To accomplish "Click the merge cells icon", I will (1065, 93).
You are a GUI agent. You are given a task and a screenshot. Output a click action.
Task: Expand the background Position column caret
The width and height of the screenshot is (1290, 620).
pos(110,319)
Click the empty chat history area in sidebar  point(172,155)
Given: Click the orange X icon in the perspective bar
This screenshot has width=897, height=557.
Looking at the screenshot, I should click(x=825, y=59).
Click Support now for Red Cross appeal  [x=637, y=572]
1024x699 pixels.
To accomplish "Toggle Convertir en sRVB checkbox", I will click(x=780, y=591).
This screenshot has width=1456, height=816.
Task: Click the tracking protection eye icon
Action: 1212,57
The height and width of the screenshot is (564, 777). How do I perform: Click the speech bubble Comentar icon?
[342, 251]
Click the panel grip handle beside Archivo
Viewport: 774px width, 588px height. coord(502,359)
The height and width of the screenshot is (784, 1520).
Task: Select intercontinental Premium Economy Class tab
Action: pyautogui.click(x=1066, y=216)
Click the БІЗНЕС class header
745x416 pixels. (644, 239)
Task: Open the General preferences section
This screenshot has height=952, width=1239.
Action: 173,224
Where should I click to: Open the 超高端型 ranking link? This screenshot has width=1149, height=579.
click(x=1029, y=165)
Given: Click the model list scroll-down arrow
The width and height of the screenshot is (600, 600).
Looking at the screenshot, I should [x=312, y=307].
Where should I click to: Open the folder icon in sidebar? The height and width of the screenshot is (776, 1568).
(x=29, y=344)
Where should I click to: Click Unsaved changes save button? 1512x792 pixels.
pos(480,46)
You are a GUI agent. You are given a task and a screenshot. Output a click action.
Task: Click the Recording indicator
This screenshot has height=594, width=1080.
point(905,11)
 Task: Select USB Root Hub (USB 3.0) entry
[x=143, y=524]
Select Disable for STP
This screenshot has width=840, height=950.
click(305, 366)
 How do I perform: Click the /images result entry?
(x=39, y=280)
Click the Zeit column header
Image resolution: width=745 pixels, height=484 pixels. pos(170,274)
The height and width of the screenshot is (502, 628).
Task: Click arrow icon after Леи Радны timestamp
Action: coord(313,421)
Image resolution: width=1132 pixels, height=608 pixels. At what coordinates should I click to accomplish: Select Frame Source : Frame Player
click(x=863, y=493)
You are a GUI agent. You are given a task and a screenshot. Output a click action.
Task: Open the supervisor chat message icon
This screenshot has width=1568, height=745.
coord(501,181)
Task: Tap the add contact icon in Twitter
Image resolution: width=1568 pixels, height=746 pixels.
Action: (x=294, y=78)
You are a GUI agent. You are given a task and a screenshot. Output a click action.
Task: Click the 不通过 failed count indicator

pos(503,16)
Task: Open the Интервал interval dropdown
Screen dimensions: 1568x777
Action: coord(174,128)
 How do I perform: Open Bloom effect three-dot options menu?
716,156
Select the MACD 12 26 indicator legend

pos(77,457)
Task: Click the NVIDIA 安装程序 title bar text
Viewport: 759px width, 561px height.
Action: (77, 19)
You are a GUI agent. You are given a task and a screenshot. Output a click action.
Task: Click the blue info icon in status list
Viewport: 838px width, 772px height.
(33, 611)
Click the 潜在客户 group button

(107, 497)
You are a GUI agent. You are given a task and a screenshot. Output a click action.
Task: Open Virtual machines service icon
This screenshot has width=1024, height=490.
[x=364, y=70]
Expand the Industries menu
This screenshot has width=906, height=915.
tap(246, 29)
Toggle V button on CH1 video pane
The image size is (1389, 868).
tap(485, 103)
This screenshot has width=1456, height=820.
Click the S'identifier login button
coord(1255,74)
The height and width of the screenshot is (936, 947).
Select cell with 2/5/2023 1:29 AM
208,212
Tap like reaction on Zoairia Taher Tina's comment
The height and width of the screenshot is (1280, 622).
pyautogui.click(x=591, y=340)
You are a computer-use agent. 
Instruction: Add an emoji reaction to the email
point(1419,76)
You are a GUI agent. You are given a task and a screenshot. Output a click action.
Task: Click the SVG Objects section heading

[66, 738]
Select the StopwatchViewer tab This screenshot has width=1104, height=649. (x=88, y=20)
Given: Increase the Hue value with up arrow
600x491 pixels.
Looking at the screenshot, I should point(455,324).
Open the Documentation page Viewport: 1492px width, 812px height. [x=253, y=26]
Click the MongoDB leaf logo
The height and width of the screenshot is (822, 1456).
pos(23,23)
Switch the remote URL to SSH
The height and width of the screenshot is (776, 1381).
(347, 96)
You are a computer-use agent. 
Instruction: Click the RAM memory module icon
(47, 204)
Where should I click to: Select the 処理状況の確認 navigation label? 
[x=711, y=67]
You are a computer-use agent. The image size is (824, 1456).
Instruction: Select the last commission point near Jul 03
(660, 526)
⁂
**TASK DETAILS:** What is needed is an exact copy of the lines above, from the one containing "Task: Expand the" through the one containing "Task: Click the Recording indicator", with nothing added.

**RESULT:**
Task: Expand the background Position column caret
The width and height of the screenshot is (1290, 620).
pos(110,319)
Click the empty chat history area in sidebar  point(172,155)
Given: Click the orange X icon in the perspective bar
This screenshot has width=897, height=557.
Looking at the screenshot, I should click(x=825, y=59).
Click Support now for Red Cross appeal  [x=637, y=572]
1024x699 pixels.
To accomplish "Toggle Convertir en sRVB checkbox", I will click(x=780, y=591).
This screenshot has width=1456, height=816.
Task: Click the tracking protection eye icon
Action: 1212,57
The height and width of the screenshot is (564, 777). How do I perform: Click the speech bubble Comentar icon?
[342, 251]
Click the panel grip handle beside Archivo
Viewport: 774px width, 588px height. coord(502,359)
The height and width of the screenshot is (784, 1520).
Task: Select intercontinental Premium Economy Class tab
Action: pyautogui.click(x=1066, y=216)
Click the БІЗНЕС class header
745x416 pixels. (644, 239)
Task: Open the General preferences section
This screenshot has height=952, width=1239.
Action: 173,224
Where should I click to: Open the 超高端型 ranking link? This screenshot has width=1149, height=579.
click(x=1029, y=165)
Given: Click the model list scroll-down arrow
The width and height of the screenshot is (600, 600).
Looking at the screenshot, I should [x=312, y=307].
Where should I click to: Open the folder icon in sidebar? The height and width of the screenshot is (776, 1568).
(x=29, y=344)
Where should I click to: Click Unsaved changes save button? 1512x792 pixels.
pos(480,46)
You are a GUI agent. You are given a task and a screenshot. Output a click action.
Task: Click the Recording indicator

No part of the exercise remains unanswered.